* [WHAT YOU ARE ASKED TO DO] Reproduce the following entries exactly, leaving nothing out.

● ● ●

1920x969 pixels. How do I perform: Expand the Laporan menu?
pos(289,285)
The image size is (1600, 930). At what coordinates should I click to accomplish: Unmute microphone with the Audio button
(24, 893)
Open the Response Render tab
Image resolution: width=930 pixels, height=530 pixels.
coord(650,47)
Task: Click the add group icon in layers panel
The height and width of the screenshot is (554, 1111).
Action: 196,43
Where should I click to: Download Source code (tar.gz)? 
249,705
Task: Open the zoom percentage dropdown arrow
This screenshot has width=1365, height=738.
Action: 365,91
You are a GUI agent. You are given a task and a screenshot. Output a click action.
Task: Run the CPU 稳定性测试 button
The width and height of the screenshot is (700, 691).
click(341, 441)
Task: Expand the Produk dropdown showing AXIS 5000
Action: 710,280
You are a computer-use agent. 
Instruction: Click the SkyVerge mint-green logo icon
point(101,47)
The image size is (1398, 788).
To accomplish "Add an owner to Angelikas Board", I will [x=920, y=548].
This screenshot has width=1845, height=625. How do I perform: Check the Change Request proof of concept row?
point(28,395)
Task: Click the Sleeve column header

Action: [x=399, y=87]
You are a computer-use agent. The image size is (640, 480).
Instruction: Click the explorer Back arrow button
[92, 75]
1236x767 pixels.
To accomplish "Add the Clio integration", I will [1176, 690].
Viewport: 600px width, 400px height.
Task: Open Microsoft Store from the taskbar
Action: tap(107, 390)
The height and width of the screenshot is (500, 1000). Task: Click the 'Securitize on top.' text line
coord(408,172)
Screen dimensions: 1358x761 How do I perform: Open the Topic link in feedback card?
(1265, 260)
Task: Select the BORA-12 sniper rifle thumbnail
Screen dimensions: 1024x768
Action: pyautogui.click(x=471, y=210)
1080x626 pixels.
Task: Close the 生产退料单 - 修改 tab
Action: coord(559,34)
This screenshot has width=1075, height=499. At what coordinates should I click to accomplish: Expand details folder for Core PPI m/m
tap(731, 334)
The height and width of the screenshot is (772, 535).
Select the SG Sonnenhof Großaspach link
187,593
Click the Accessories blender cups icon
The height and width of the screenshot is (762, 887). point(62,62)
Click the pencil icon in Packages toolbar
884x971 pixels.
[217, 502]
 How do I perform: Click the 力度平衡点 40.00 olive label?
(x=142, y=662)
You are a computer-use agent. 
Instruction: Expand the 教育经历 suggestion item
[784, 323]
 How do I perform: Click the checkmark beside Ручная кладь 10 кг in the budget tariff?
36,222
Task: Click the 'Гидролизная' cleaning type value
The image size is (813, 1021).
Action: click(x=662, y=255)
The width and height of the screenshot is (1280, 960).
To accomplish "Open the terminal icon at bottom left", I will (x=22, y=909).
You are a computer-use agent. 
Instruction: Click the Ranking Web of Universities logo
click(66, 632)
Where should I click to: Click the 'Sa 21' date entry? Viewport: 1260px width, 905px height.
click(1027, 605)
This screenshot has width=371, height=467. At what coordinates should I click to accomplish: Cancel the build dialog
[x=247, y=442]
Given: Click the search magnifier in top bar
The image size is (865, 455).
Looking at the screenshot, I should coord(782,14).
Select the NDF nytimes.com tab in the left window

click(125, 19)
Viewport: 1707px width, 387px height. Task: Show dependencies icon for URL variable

● ● ●

* [FINISHED EXERCISE]
1920x969 pixels. How do I perform: Expand the Laporan menu?
pos(289,285)
The image size is (1600, 930). At what coordinates should I click to accomplish: Unmute microphone with the Audio button
(24, 893)
Open the Response Render tab
Image resolution: width=930 pixels, height=530 pixels.
coord(650,47)
Task: Click the add group icon in layers panel
The height and width of the screenshot is (554, 1111).
Action: 196,43
Where should I click to: Download Source code (tar.gz)? 
249,705
Task: Open the zoom percentage dropdown arrow
This screenshot has width=1365, height=738.
Action: 365,91
You are a GUI agent. You are given a task and a screenshot. Output a click action.
Task: Run the CPU 稳定性测试 button
The width and height of the screenshot is (700, 691).
click(341, 441)
Task: Expand the Produk dropdown showing AXIS 5000
Action: 710,280
You are a computer-use agent. 
Instruction: Click the SkyVerge mint-green logo icon
point(101,47)
The image size is (1398, 788).
To accomplish "Add an owner to Angelikas Board", I will [x=920, y=548].
This screenshot has width=1845, height=625. How do I perform: Check the Change Request proof of concept row?
point(28,395)
Task: Click the Sleeve column header

Action: [x=399, y=87]
You are a computer-use agent. The image size is (640, 480).
Instruction: Click the explorer Back arrow button
[92, 75]
1236x767 pixels.
To accomplish "Add the Clio integration", I will [1176, 690].
Viewport: 600px width, 400px height.
Task: Open Microsoft Store from the taskbar
Action: tap(107, 390)
The height and width of the screenshot is (500, 1000). Task: Click the 'Securitize on top.' text line
coord(408,172)
Screen dimensions: 1358x761 How do I perform: Open the Topic link in feedback card?
(1265, 260)
Task: Select the BORA-12 sniper rifle thumbnail
Screen dimensions: 1024x768
Action: pyautogui.click(x=471, y=210)
1080x626 pixels.
Task: Close the 生产退料单 - 修改 tab
Action: coord(559,34)
This screenshot has width=1075, height=499. At what coordinates should I click to accomplish: Expand details folder for Core PPI m/m
tap(731, 334)
The height and width of the screenshot is (772, 535).
Select the SG Sonnenhof Großaspach link
187,593
Click the Accessories blender cups icon
The height and width of the screenshot is (762, 887). point(62,62)
Click the pencil icon in Packages toolbar
884x971 pixels.
[217, 502]
 How do I perform: Click the 力度平衡点 40.00 olive label?
(x=142, y=662)
You are a computer-use agent. 
Instruction: Expand the 教育经历 suggestion item
[784, 323]
 How do I perform: Click the checkmark beside Ручная кладь 10 кг in the budget tariff?
36,222
Task: Click the 'Гидролизная' cleaning type value
The image size is (813, 1021).
Action: click(x=662, y=255)
The width and height of the screenshot is (1280, 960).
To accomplish "Open the terminal icon at bottom left", I will (x=22, y=909).
You are a computer-use agent. 
Instruction: Click the Ranking Web of Universities logo
click(66, 632)
Where should I click to: Click the 'Sa 21' date entry? Viewport: 1260px width, 905px height.
click(1027, 605)
This screenshot has width=371, height=467. At what coordinates should I click to accomplish: Cancel the build dialog
[x=247, y=442]
Given: Click the search magnifier in top bar
The image size is (865, 455).
Looking at the screenshot, I should coord(782,14).
Select the NDF nytimes.com tab in the left window

click(125, 19)
Viewport: 1707px width, 387px height. Task: Show dependencies icon for URL variable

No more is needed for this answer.